Kapolda Kalimantan Timur, Inspektur Jenderal Polisi Endar Priantoro, mengungkapkan bahwa ratusan personel ini telah dipersiapkan sejak tahun lalu. Fokus utama penugasan mereka adalah mengintegrasikan teknologi canggih, seperti kecerdasan buatan (AI), sistem pengawasan CCTV yang terintegrasi, serta penggunaan body worn camera untuk mendukung operasional di lapangan.
Saat ini, proses operasional kepolisian di kawasan tersebut masih berjalan melalui markas sementara dengan dukungan sekitar 80 personel aktif.
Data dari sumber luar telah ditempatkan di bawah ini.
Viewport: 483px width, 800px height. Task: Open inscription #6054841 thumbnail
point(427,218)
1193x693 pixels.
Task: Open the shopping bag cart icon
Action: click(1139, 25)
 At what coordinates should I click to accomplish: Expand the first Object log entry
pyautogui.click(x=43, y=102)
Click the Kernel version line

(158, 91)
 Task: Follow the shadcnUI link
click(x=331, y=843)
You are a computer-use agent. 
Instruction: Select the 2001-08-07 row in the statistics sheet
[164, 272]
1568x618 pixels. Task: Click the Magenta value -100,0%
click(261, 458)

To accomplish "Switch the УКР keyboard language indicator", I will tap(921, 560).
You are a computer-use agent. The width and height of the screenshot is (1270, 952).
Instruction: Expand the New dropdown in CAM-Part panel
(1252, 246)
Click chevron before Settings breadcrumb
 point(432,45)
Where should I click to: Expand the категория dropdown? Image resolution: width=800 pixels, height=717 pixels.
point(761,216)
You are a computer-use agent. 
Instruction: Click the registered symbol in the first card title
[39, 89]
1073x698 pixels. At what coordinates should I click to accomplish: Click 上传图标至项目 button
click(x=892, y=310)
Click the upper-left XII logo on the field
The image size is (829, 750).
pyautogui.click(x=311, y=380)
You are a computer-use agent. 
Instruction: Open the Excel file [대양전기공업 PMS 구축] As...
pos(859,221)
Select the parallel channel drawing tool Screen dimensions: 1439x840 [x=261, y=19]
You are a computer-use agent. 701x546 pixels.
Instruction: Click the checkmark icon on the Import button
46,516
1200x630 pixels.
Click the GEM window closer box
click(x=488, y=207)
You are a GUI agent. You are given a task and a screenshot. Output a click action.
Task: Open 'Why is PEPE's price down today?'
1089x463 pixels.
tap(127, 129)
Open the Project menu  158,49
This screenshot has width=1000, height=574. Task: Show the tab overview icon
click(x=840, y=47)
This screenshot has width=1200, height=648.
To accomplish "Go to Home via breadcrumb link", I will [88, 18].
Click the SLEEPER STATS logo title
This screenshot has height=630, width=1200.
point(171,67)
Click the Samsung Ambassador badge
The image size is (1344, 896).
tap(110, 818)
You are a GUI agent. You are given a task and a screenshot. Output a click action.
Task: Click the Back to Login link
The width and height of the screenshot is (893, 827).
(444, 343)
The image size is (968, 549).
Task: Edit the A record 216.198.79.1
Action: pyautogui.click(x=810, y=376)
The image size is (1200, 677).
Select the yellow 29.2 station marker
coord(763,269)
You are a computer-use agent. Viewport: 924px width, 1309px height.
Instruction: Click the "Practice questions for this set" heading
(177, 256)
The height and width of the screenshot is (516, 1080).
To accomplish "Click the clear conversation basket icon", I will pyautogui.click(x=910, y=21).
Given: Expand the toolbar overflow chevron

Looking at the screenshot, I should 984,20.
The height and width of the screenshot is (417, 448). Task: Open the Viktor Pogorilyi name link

Sembari menunggu pembangunan Markas Polresta IKN yang ditargetkan rampung pada tahun 2027, pihak kepolisian terus melakukan penyesuaian jumlah personel secara bertahap sejalan dengan eskalasi aktivitas pemerintahan dan penduduk di kawasan tersebut.
Kepala Otorita IKN, Basuki Hadimuljono, menyambut baik langkah Polri ini. Menurutnya, keberadaan struktur kepolisian yang definitif merupakan elemen krusial untuk mempercepat penyelesaian isu keamanan dan ketertiban masyarakat selama masa transisi pembangunan pusat pemerintahan baru Indonesia.
Sinergi antara Otorita IKN dan Polri diharapkan mampu menciptakan ekosistem pelayanan publik yang aman dan efisien. Dengan dukungan infrastruktur teknologi tinggi, Polresta IKN diproyeksikan menjadi model kepolisian modern yang responsif terhadap tantangan keamanan di masa depan.